This snippet should be placed somewhere where it is guaranteed to be executed, no matter what handler gets invoked. For example, if there is a common main method (in case of a django application), adding this before that main method gets defined would be a good location. Also, do not forget to add db_log.py to your app.yaml to get access to the quick-and-dirty memcache stats.

Hack #2: Per entity audit data
A couple of months ago, I posted an article about how to keep user specific data private. The idea was to define a new property type that would automagically store the "owner" of a Model object upon persisting it in the store (see also this second post on different ways to code this). While this approach is still a valid way of doing things, it also comes with a couple of disadvantages. For example, if you are using Django's ModelForm class to auto-generate html forms, you might need to comb through your code to make sure that your newly added field does not show up in your html. Wouldn't it be much easier, if your form would not even need to know that this user information was there?

The following hack addresses the first half of the problem: for every entity put into the datastore, it will augment the data by adding the name of the user (last_changed_by) and the timestamp of the last change (last_changed_at). Since this happens without the need to add properties to the model, our business logic would not need to be aware of that change.

The first component of our hack is a helper method that scans an entity protocol buffer for the existence of a particular property. If the property does not exist, a new property is added to the entity (for more information how entities and properties are connected, check out this post).

def get_or_create_property(entity, property_name):
"""Finds a property with a certain name in the entity.

Args:
entity: the entity protocol buffer to inspect
property_name: the name of the property to look for
Returns:
the existing property (or a newly created, if nothing was found)
"""
for prop in entity.property_list():
if prop.name() == property_name:
return prop
result = entity.add_property()
result.set_name(property_name)
result.set_multiple(False)
return result


Using this helper, augmenting an entity with a new property is a straightforward process:

  • Extract (or add) the property you would like to change using get_or_create_property.

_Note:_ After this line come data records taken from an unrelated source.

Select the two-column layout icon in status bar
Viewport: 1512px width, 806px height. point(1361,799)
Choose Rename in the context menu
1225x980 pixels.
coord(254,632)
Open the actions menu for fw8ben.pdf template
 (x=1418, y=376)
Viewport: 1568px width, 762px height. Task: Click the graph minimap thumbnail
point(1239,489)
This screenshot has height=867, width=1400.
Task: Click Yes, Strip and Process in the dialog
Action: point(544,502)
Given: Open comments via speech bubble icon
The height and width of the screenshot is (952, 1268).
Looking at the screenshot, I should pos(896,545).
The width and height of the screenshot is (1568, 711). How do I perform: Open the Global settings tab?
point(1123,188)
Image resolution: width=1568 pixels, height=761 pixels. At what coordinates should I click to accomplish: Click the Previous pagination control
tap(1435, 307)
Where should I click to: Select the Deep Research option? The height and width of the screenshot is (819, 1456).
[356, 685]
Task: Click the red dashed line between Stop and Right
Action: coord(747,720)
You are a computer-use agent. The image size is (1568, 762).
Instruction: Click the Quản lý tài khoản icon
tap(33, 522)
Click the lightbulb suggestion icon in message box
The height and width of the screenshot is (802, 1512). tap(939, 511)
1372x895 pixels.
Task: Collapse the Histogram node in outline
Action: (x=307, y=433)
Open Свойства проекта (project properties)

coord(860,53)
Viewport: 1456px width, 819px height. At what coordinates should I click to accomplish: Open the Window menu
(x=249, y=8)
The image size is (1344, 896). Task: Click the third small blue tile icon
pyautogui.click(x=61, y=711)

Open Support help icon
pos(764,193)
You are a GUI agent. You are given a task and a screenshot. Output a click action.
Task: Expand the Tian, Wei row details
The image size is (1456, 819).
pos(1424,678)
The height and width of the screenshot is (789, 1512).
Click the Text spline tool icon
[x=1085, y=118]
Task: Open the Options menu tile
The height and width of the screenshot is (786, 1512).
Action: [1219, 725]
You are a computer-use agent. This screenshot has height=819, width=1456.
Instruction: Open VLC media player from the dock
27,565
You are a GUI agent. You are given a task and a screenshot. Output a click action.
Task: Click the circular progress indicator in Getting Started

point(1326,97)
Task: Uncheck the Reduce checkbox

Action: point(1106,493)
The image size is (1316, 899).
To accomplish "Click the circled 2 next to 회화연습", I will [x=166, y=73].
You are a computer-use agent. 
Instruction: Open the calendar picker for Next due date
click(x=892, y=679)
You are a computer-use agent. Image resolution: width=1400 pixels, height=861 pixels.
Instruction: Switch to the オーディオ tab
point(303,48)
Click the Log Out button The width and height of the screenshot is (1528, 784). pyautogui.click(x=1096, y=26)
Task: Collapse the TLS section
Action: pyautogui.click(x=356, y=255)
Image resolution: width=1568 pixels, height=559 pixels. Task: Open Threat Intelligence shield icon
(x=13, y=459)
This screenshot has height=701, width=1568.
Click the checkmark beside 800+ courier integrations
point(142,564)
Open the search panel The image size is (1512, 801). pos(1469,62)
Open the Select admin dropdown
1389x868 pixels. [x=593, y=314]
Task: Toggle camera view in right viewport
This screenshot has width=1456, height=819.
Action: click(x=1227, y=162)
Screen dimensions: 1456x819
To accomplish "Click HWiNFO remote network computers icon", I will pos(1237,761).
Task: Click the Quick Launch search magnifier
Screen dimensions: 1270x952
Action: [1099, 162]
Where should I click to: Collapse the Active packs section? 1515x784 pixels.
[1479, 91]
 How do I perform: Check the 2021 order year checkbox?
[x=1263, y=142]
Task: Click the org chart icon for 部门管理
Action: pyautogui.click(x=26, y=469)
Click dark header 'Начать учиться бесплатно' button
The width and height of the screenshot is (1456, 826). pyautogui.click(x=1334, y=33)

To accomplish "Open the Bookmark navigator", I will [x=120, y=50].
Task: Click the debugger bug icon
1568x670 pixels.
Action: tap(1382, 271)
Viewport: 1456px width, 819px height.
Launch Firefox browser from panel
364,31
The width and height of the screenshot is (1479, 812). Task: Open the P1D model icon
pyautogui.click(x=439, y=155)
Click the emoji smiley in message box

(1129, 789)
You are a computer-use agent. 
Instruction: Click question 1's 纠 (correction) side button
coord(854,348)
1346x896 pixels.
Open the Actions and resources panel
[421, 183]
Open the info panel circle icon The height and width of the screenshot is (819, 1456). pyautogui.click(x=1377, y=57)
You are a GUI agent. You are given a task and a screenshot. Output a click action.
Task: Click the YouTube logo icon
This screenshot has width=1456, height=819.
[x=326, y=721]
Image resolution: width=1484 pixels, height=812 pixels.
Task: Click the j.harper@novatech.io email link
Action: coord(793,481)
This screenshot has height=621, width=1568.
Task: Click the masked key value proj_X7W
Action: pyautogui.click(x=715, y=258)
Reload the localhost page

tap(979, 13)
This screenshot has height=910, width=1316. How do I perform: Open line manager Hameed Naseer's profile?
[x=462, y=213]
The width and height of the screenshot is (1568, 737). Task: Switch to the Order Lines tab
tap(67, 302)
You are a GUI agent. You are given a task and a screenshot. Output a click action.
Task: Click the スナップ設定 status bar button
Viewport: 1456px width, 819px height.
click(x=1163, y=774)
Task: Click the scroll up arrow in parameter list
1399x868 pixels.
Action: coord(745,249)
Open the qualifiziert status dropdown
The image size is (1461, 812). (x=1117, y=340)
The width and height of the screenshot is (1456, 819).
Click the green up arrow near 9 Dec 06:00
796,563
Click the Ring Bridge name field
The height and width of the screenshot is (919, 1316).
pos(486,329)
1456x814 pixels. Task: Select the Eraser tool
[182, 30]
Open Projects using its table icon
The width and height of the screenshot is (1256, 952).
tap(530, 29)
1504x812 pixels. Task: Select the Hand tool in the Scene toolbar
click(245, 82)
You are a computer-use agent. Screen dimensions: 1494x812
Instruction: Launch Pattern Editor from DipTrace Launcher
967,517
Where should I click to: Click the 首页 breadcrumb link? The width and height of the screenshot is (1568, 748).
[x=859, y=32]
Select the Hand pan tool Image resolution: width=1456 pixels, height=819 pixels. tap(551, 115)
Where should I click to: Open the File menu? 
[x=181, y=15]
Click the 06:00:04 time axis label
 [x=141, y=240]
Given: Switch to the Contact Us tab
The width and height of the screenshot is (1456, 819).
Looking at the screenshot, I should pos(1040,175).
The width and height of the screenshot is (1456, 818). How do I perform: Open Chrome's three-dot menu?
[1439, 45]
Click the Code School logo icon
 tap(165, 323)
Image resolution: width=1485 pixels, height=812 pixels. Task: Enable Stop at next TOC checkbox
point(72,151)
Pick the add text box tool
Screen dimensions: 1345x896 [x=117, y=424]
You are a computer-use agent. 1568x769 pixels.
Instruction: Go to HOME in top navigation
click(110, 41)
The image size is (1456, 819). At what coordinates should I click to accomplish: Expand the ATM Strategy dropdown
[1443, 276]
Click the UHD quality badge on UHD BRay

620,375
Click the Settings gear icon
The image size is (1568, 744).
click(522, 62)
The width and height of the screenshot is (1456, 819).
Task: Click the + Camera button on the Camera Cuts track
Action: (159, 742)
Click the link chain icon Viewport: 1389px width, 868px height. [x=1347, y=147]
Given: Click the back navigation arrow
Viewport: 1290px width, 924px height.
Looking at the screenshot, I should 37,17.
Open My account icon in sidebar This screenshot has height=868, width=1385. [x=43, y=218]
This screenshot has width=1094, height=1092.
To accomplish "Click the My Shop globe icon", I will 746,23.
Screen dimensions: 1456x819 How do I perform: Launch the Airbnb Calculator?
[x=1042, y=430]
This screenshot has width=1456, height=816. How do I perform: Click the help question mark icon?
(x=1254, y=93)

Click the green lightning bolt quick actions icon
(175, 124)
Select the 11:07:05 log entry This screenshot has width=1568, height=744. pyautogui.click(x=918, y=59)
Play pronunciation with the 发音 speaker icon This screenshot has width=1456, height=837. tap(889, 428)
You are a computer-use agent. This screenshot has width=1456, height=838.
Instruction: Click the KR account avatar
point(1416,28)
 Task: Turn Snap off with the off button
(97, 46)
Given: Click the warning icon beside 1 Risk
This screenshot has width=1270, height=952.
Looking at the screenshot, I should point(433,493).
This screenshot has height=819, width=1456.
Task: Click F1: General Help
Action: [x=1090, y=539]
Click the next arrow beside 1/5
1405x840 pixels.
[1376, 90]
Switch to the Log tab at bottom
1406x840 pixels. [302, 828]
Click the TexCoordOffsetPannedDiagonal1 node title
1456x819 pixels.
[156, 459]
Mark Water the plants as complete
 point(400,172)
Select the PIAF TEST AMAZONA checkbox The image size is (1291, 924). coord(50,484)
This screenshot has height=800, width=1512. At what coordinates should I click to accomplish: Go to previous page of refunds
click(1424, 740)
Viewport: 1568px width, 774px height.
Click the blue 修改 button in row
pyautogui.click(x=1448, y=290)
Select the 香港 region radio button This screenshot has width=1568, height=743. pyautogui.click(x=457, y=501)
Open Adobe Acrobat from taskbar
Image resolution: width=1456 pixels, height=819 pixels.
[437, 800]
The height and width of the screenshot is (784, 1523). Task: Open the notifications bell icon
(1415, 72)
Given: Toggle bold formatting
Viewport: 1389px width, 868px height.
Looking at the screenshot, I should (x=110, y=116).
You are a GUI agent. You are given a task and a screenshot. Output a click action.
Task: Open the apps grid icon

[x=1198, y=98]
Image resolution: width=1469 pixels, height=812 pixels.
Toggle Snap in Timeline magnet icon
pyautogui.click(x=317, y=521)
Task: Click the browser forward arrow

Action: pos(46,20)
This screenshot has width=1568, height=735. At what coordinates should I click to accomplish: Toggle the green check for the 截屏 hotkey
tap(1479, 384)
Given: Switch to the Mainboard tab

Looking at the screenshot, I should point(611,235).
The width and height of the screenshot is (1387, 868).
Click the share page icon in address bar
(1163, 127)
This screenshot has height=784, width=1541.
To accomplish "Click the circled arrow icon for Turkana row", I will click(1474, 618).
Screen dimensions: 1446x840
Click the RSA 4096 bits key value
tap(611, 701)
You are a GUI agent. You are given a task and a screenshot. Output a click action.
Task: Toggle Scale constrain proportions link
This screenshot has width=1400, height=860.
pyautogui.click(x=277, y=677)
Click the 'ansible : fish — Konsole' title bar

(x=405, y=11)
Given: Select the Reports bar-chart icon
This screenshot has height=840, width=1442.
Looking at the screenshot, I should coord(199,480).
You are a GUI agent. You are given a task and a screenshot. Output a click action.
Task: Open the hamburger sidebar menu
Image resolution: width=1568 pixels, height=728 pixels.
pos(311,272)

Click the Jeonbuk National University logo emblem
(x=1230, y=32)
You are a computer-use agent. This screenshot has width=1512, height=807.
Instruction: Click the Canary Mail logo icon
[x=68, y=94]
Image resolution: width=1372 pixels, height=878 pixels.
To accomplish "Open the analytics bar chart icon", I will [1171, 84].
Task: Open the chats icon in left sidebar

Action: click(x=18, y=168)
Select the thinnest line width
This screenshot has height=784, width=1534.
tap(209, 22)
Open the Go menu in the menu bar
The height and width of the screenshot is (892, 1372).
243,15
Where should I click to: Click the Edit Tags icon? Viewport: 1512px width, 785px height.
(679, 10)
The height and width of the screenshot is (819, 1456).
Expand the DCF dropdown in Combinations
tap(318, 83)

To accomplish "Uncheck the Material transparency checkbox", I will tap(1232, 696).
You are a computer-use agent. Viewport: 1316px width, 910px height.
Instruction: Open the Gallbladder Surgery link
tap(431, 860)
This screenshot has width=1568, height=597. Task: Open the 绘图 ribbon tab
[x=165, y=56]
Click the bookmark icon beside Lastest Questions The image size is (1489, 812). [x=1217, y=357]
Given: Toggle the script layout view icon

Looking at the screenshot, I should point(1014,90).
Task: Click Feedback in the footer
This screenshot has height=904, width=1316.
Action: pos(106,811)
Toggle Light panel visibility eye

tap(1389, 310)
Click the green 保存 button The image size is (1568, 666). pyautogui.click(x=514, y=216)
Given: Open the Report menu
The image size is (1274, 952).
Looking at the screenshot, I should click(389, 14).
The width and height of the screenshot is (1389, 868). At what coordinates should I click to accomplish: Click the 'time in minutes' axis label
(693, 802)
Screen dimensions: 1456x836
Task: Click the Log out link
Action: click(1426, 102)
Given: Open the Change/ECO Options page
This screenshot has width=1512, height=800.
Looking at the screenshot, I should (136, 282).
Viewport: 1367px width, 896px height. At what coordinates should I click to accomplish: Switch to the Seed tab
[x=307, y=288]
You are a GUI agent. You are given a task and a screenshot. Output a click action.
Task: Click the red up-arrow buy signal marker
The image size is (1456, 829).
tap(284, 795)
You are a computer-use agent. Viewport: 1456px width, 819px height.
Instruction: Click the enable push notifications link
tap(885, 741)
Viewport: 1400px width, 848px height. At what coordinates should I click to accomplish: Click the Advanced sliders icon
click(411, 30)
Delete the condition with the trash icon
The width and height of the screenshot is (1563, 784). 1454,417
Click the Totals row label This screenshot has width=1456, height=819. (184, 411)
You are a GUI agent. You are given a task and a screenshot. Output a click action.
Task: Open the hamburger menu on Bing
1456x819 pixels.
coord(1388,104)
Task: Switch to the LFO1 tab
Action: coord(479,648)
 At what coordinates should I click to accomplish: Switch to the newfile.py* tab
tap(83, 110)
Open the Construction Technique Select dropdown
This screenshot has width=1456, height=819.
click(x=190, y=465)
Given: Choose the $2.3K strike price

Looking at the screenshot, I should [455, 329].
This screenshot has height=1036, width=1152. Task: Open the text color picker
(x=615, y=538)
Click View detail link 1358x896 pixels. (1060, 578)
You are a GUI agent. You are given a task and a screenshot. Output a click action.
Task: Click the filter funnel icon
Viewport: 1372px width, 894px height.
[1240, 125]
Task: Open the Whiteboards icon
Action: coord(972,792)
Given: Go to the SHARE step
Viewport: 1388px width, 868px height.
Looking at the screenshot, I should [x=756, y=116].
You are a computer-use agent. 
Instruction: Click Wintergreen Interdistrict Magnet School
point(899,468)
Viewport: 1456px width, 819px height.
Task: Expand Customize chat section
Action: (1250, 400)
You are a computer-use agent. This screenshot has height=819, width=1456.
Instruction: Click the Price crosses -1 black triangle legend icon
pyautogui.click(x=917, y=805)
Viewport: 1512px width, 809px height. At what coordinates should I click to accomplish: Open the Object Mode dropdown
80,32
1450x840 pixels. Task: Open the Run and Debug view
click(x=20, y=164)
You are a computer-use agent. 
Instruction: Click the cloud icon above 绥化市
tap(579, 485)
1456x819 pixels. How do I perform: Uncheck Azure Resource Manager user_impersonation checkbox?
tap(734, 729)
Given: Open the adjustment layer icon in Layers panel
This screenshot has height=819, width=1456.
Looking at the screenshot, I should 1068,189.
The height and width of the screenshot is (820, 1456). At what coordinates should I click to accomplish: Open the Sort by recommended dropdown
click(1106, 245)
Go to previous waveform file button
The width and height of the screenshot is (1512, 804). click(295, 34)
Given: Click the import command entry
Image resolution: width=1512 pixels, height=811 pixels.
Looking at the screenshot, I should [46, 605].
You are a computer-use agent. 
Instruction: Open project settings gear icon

  • Determine what value you would like to store.

  • Populate the property using one of the "pack" methods from datastore_types (PackString and PackDatetime in this example).


The following method shows how it's done:

def augment_entity(entity):
"""Adds when and by whom an entity was changed last.

Args:
entity: the entity protocol buffer to modify
"""
change_this = get_or_create_property(entity, 'last_changed_by')
new_value = os.environ.get('USER_EMAIL')
datastore_types.PackString(
'last_changed_by', new_value, change_this.mutable_value())
change_this = get_or_create_property(entity, 'last_changed_at')
new_value = datetime.datetime.now()
datastore_types.PackDatetime(
'last_changed_at', new_value, change_this.mutable_value())


Now that we have all the logic implemented, all that remains is to put this into a hook that we can register with api_proxy_stub_map:

def patch_appengine():
"""Apply a hook to app engine that stores audit-data with an entity."""
def hook(service, call, request, response):
assert service == 'datastore_v3'
if call == 'Put':
for entity in request.entity_list():
augment_entity(entity)

apiproxy_stub_map.apiproxy.GetPreCallHooks().Append(
'entity_audit', hook, 'datastore_v3')


If we wanted to make sure that only data gets loaded that belongs to a particular user, we could write a second hook (a PostCallHook actually) that evaluates the created_by property for any get or query to the store and raises an exception if there is a mismatch. This way, no call to the datastore (whether it is done through models or lower level APIs) could bypass our security check.

To be done
While this concludes the content presented in my talk, there will still be one more followup post. I have yet to put the slides online, and I also want to compile a little bit more information about the sample application that I used to demonstrate these hacks to the audience. This will follow in the next couple of days, together with submissions of both hooks to the cookbook. I believe someone also taped the talk -- if you are putting that online, please mail me the link, so that I can include this in the next post.

5 comments:

Antonin Hildebrand said...

Really interesting reading. Thanks for the article.

Jeff said...

I'm using this method to handle sharded counters and it's working well except for one problem I can't seem to solve. The "Put" call applies to both Add and Update but I only want my counters incremented on Add. Do you know of any way in these hooks to tell if it's being added or updated?

Thanks.

The App Engine Fan said...

Hi Jeff,

Unfortunately, I do not :-(. I would assume that there is no way to preemptively know whether a put is an add or an update, unless one is several layers deeper, much closer to the store (which we do not really have access to). I assume you are using a postread hook?

Cheers,

Jens

We Love Drupal said...

Thank you for your very helpful article. I was wondering if you could elaborate more about how to write the second hook you talk about at the end of your post. I am trying to do almost exactly what you describe but am having trouble gaining access to the request and response object. Basically i am trying to intercept a get or post request anywhere in my application, examine the user against some permission tables, and alter the actual get or post request based on the results of my query against a permissions table. When I look at the class type for the request passed in by the stub it reports itself as google.appengine.datastore.datastore_pb.Query or NextRequest or QueryResult. Can you help? Thank you.

The App Engine Fan said...

Hi,

> I was wondering if you could elaborate more about how to write the second hook you talk about at the end of your post.

I have links to the sources and more information here:

http://blog.appenginefan.com/2009/01/hacking-google-app-engine-follow-up.html

Is that what you are looking for? Amongst other things, it contains this link for a cookbook entry (with source code):

http://appengine-cookbook.appspot.com/recipe/per-entity-audit-data-last_changed_by-and-last_changed_at

Cheers,

Jens